### Written request:
Copy the data from the line with "Click zoom in magnifier under P6275 chart" to the line with "(1072, 465)", swapping every "screenshot" for "capture" and changing nothing else.

### Task material:
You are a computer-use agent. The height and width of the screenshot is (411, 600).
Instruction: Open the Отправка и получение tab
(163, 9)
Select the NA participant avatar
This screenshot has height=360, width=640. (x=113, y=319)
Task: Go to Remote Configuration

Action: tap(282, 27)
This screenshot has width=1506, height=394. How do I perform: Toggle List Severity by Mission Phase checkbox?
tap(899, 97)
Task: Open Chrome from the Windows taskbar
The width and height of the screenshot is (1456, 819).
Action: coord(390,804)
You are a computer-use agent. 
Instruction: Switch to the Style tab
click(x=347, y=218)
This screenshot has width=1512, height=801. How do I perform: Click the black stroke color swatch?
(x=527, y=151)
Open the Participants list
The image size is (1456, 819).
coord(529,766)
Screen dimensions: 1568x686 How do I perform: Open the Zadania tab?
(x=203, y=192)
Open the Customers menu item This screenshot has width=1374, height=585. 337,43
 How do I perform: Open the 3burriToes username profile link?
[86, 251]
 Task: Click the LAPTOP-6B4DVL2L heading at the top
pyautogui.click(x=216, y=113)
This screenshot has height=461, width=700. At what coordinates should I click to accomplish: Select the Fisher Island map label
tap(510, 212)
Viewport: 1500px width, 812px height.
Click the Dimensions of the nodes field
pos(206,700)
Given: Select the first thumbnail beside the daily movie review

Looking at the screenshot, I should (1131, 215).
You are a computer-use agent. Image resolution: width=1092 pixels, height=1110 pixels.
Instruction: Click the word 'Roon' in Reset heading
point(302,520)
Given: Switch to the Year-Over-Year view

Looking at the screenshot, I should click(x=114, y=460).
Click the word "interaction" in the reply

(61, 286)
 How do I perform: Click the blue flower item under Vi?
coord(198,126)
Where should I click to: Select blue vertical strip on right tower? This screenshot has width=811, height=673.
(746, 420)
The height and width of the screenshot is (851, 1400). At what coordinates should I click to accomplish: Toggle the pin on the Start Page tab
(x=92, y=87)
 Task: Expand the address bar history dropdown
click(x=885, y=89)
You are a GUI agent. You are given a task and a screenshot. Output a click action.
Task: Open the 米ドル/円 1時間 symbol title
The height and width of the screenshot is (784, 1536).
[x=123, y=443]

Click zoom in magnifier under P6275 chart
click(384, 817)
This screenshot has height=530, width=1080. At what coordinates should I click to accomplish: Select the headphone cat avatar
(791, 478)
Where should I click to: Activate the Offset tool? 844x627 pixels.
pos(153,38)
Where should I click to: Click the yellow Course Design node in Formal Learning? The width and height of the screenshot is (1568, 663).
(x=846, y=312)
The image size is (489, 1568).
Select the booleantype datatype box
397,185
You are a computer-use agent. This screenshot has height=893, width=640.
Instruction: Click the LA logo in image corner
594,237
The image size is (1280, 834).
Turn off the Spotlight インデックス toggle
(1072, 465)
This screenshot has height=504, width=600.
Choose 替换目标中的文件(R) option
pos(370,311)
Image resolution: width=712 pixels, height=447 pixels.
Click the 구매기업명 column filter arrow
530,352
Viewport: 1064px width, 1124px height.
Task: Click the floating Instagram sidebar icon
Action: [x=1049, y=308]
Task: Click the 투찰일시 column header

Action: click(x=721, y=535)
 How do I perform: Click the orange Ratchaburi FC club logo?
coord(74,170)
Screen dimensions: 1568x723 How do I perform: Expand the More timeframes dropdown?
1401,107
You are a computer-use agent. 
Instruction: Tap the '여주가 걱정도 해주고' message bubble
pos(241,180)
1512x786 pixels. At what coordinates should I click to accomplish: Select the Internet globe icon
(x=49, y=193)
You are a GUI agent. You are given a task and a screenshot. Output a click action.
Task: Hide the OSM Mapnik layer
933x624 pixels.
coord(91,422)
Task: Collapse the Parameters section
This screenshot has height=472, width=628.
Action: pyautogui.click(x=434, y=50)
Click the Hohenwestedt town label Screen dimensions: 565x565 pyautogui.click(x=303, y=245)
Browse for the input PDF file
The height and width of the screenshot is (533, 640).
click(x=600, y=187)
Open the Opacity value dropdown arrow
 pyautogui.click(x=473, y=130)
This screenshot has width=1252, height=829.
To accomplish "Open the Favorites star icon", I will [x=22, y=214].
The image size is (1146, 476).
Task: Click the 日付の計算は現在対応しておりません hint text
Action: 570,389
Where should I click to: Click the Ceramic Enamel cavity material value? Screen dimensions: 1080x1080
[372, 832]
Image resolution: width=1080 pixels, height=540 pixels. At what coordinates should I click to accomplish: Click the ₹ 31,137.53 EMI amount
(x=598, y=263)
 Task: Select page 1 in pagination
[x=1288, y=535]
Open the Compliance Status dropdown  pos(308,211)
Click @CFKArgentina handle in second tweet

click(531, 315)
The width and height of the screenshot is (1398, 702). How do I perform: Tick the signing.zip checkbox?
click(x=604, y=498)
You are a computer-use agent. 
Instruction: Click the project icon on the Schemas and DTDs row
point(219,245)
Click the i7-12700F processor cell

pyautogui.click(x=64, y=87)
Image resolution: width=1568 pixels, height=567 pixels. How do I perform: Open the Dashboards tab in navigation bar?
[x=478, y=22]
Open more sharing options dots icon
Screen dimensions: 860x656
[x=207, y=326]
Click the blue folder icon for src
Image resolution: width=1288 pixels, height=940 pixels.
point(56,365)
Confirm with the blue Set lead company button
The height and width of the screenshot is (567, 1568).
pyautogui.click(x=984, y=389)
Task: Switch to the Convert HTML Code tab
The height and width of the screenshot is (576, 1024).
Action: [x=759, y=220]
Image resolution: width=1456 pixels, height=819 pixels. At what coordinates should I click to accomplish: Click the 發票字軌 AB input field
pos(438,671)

### Task result:
Click zoom in magnifier under P6275 chart
click(384, 817)
This capture has height=530, width=1080. At what coordinates should I click to accomplish: Select the headphone cat avatar
(791, 478)
Where should I click to: Activate the Offset tool? 844x627 pixels.
pos(153,38)
Where should I click to: Click the yellow Course Design node in Formal Learning? The width and height of the capture is (1568, 663).
(x=846, y=312)
The image size is (489, 1568).
Select the booleantype datatype box
397,185
You are a computer-use agent. This capture has height=893, width=640.
Instruction: Click the LA logo in image corner
594,237
The image size is (1280, 834).
Turn off the Spotlight インデックス toggle
(1072, 465)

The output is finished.